*Problems and tasks*.
a: Name each school, college, academy, or university that the "Early life and education" section of the Aisultan Nazarbayev article says he attended.
b: Write the next part of the Aisultan Nazarbayev article, starting after its final sentence about his match for FC Sunkar.

*Extract*.
○ ○ ○ ○ ○

Aisultan Nazarbayev
- Nazarbayev in 2012

Personal information
- Full name: Aisultan Rakhatuly Nazarbayev
- Birth name: Aisultan Rakhatovich Aliyev
- Date of birth: 26 August 1990
- Place of birth: Kazakh SSR, Soviet Union
- Date of death: 16 August 2020 (aged 29)
- Place of death: London, England
- Height: 1.83 m (6 ft 0 in)

Youth career
- FC Admira Wacker Mödling
- 2007: Chelsea
- 2007: Portsmouth

Senior career*
- Years: Team / Apps / (Gls)
- 2006: Rahat / 2 / (0)
- 2008: Kairat /  / (0)
- 2010: Astana / 0 / (0)
- 2012: Sunkar / 1 / (0)

= Aisultan Nazarbayev =

Kazakh footballer (1990–2020)

Aisultan Rakhatuly Nazarbayev (Айсұлтан Рахатұлы Назарбаев, Aisūltan Rahatūly Nazarbaev; 26 August 1990 – 16 August 2020) was a Kazakh footballer, businessman, grandson of former President of Kazakhstan Nursultan Nazarbayev, and son of Kazakh politician Dariga Nazarbayeva.

==Biography==
===Early life and education===
Aisultan was born in 1990 in then-Kazakh SSR. His father Rakhat Aliyev (1961–2015) was a businessman, politician, and diplomat. His mother Dariga Nazarbayeva (born 1963) is the eldest daughter of Nursultan Nazarbayev.

He studied at the International College of Continuing Education in Astana and the American International School in Salzburg. In 2010, Aisultan graduated from the Royal Military Academy Sandhurst and then from KIMEP University with a degree in business administration.

===Football career===
Aisultan started playing football at FC Admira Wacker Mödling during his father's service as ambassador to Austria. In 2006, he played two matches in the first league of Kazakhstan for the FC Rahat football club. In 2007, he was a member of FC Kairat and took part in the qualifying tournament for the 2006 European Youth Football Championship. Aisultan spent two or three months at Chelsea F.C. He played a season in the youth team of Portsmouth F.C. and became the bronze medalist of the English Championship. In 2011, Aisultan played for FC Astana. On 21 October 2012, he played the only match in the championship of Kazakhstan in the home game for the FC Sunkar against FC Aktobe and came out in the middle of the second half.

○ ○ ○ ○ ○

*Supplied entries*.

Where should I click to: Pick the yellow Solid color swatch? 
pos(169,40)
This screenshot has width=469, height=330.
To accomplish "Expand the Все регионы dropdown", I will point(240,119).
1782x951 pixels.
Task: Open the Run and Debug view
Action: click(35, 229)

○ ○ ○ ○ ○

*Answers in order*.
a:
- International College of Continuing Education in Astana
- American International School in Salzburg
- Royal Military Academy Sandhurst
- KIMEP University

b:
From February to October 2017, Aisultan served as vice president of the Football Federation of Kazakhstan for relations with international organizations FIFA, UEFA, and national associations.

==Personal life==
In August 2013, Aisultan was married to Alima Nazarbayeva. He had a daughter named Ameli (born 2016) and son named Sultan.

Aisultan once spent time in a clinic due to alleged cocaine use. It is unknown whether this treatment was voluntary or forced.

In October 2019, he was sentenced to a suspended sentence for an attack on a police officer in London in June 2019 and damage to a stranger's property. The verdict included probation, medical treatment, community service, and a fine.

On 23 January 2020, Aisultan made a public statement on his Facebook page, claiming that his grandfather Nazarbayev was allegedly his father and that his life was threatened. He also stated that from 8 July 2019, he had not been able to use any of his social media accounts, because he was kept in custody and that the accounts were under control by his mother Dariga Nazarbayeva and the ex-chairman of the NSC Alnur Mussayev. In response to those claims, Mussayev on his Facebook page published an unsubstantiated document from 2013 indicating a DNA match of over 99% between Aisultan and his father Rakhat Aliyev. However, following the death of Aisultan, Mussayev admitted to falsifying DNA records in his interview to Exclusive Kazakhstan and that Aliyev was indeed not the biological father, yet failed to name the true paternal identity.

On 13 February 2020, Aisultan requested political asylum in the United Kingdom. He explained this decision due to pressure by his family, claiming to possess information "about high-scale corruption between the government [sic] of Russia and Kazakhstan". He stated that he did not inherit his father's wealth because his father's wealth was stolen by his mother Dariga Nazarbayeva and Alnur Mussayev (or Musaev [Альнур Мусаев]) and that he was afraid that both of them wanted him killed. Minister of Information and Social Development Dauren Abaev reported to Khabar Agency that "to speculate on the fantasies of an addict just because he is the grandson of the First President, it’s not fair. It’s unfair and beyond morality. It is time to close this topic."

==Death==
On 16 August 2020, it was reported that Aisultan had died in London, just ten days shy of his 30th birthday. The inquest into his death found that he died from natural and cocaine-related causes.

His mother, Nazarbayeva, stated "My family is devastated at the loss of our beloved Aisultan and we ask for privacy at this very difficult time." His body was returned to Kazakhstan and buried at Kensai Cemetery in Almaty.